Foto:Dok. Dispenad
Jakarta,TM – TNI AD mengerahkan helikopter Pusat Penerbangan Angkatan Darat (Puspenerbad), untuk memastikan bantuan logistik menjangkau di wilayah Aceh Tengah dan Bener Meriah yang saat ini masih sulit diakses melalui jalur darat, Sabtu (20/12).
Menggunakan Helikopter Bell 412EPI Nomor Registrasi HA-5230, TNI AD mendistribusikan bantuan logistik ke sejumlah titik, antara lain Kecamatan Timang Gajah, Mesidah, dan Syiah Utama di Kabupaten Bener Meriah, serta Kecamatan Linge di Kabupaten Aceh Tengah.

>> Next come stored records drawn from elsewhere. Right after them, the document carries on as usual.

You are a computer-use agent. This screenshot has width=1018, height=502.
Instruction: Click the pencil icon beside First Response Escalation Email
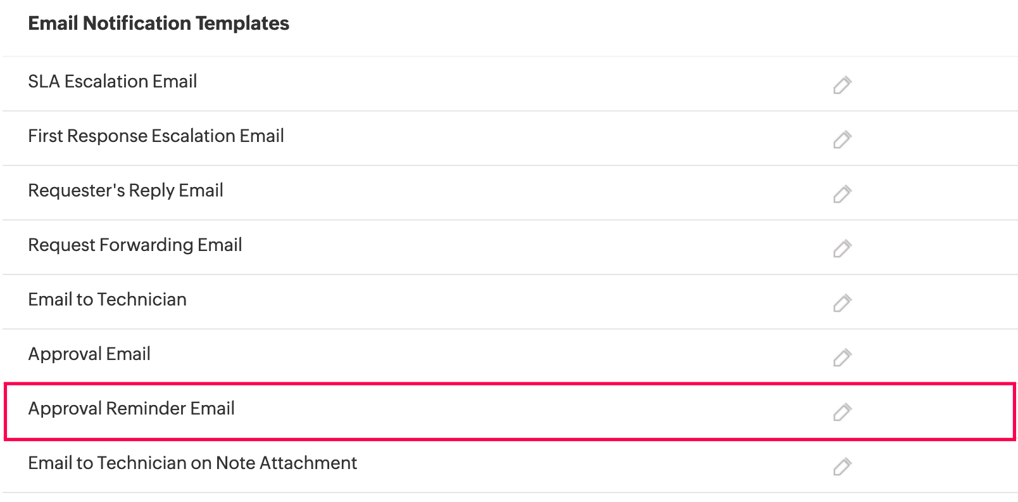click(x=842, y=139)
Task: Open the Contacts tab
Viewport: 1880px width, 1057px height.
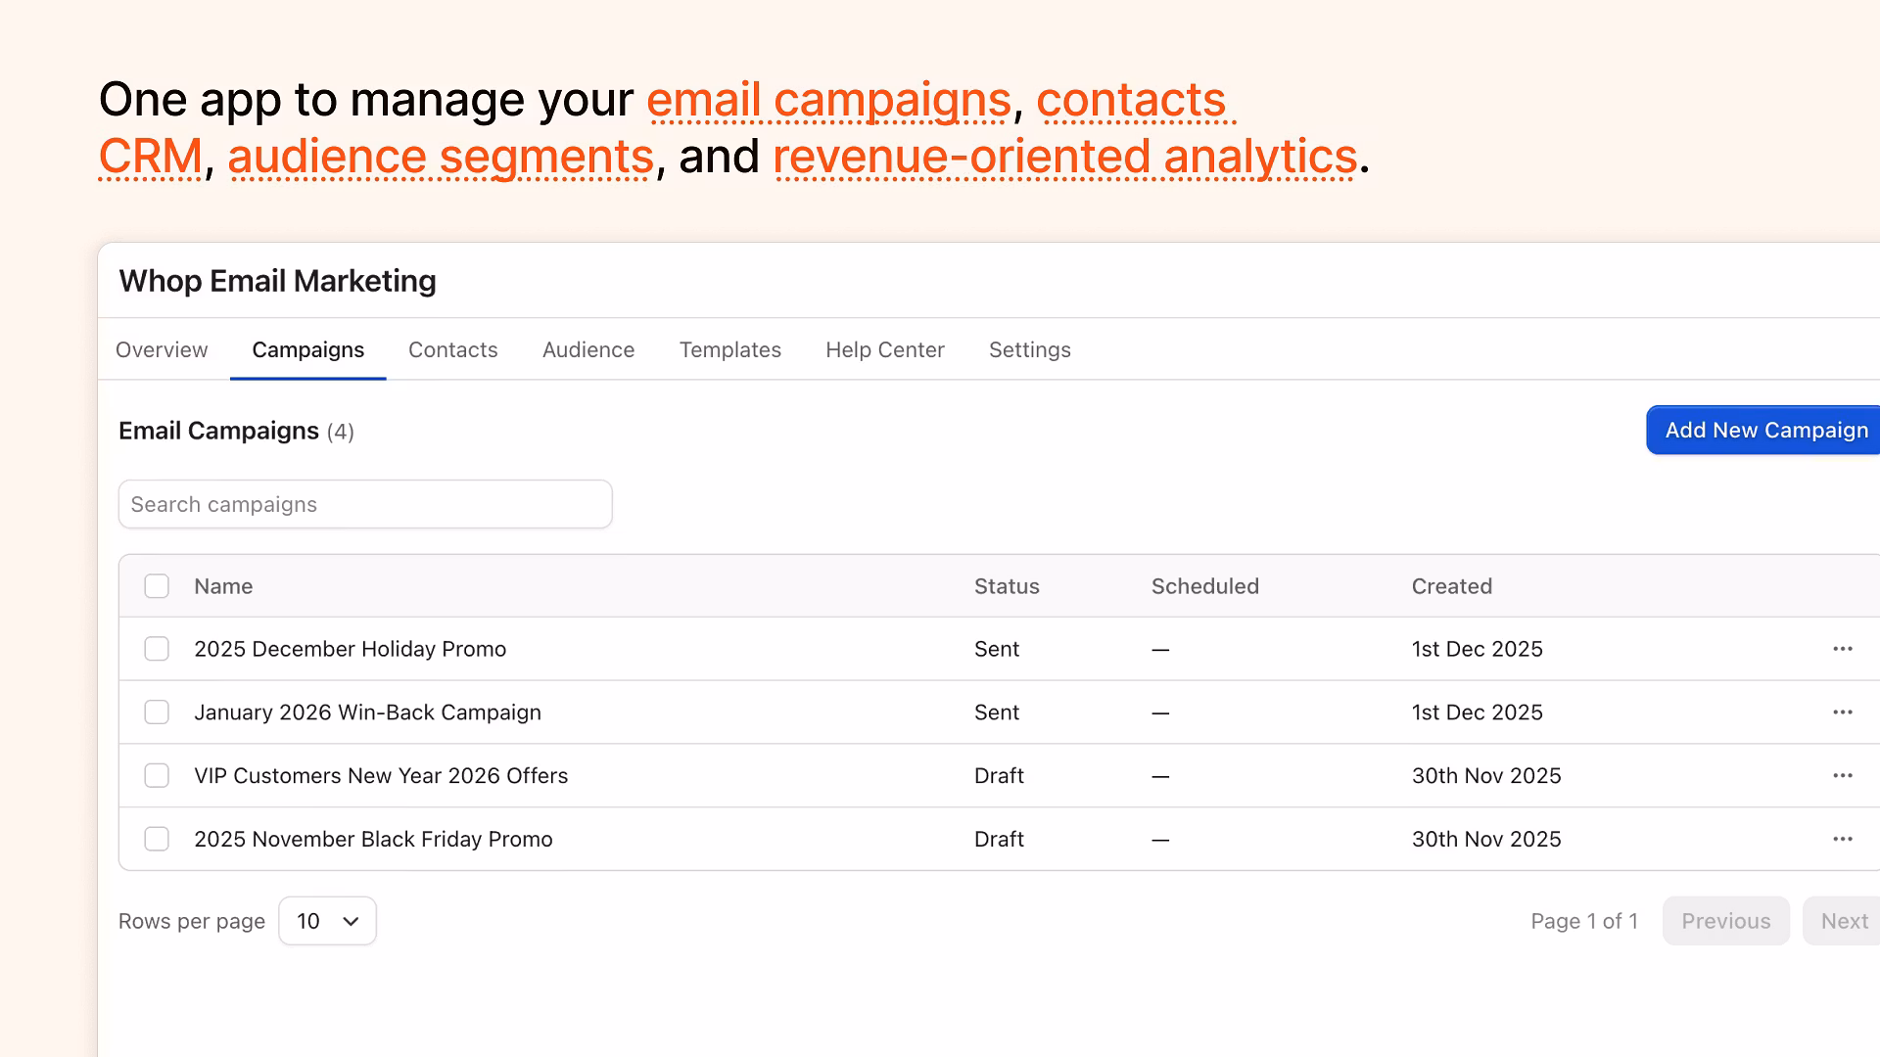Action: pos(452,349)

Berdasarkan rilis Penerangan Angkatan Darat yang diterima, Senin (22/12), helikopter mengangkut 100 kilogram logistik dan lima orang dokter spesialis ke Desa Cekal, Kecamatan Timang Gajah, serta 1.000 kilogram logistik ke Desa Perumpakan Benjadi, Kecamatan Mesidah, Kabupaten Bener Meriah.

Distribusi bantuan dilakukan melalui udara mengingat kondisi medan dan keterbatasan akses darat yang belum memungkinkan dilalui secara normal. Di Desa Cekal, bantuan logistik langsung disambut masyarakat yang sangat membutuhkan, sementara di Desa Perumpakan Benjadi, helikopter berhasil mendarat dengan aman di lahan terbuka meski kondisi permukaan tidak sepenuhnya rata.

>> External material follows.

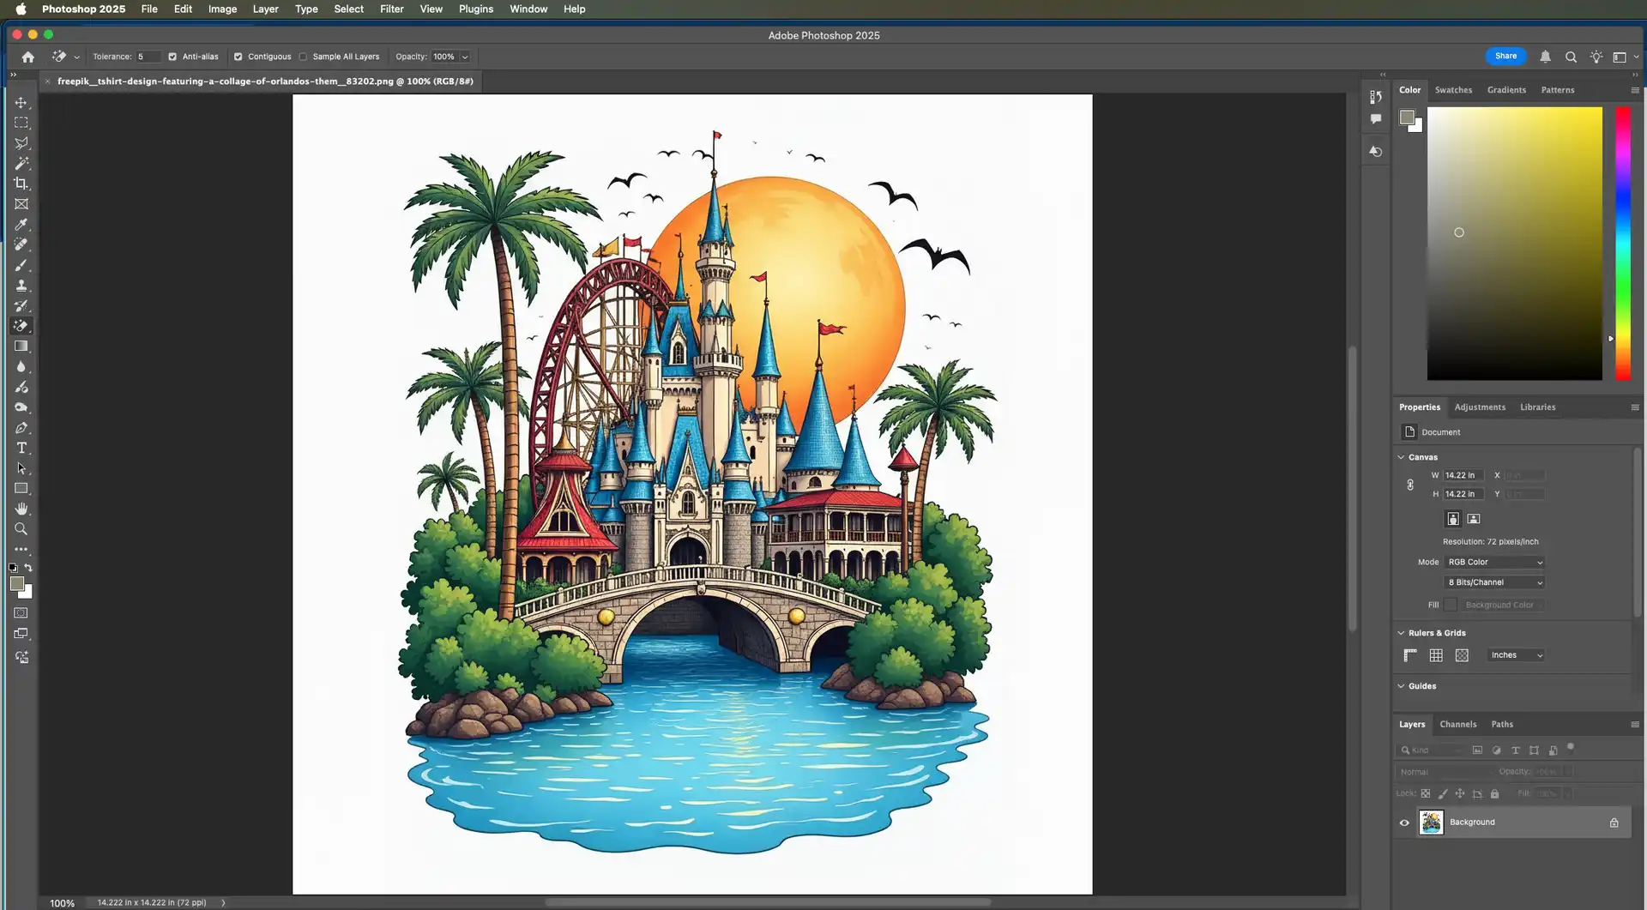Switch to the Channels tab
Viewport: 1647px width, 910px height.
pos(1457,725)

Baca Juga: Empat Penerbang Tempur TNI AU Siap Terbangkan Rafale
Selain Helikopter Bell 412EPI, TNI AD juga mengerahkan Helikopter Mi-17V5 Nomor Registrasi HA-5140 yang memiliki kapasitas angkut lebih besar. Helikopter ini mendistribusikan 1.000 kilogram logistik ke Kecamatan Linge, Kabupaten Aceh Tengah, serta 1.100 kilogram logistik ke Kecamatan Mesidah, Kabupaten Bener Meriah.
Meski begitu, misi ini tidaklah tanpa tantangan. Pelaksanaan misi distribusi logistik melalui udara ini dihadapkan pada tingginya intensitas operasi penerbangan di Bandara Rembele yang berdampak pada keterbatasan ketersediaan bahan bakar avtur.
Dengan mempertimbangkan aspek keselamatan penerbangan, seluruh kru memutuskan menghentikan misi setelah total 3.200 kilogram logistik berhasil disalurkan ke wilayah sasaran.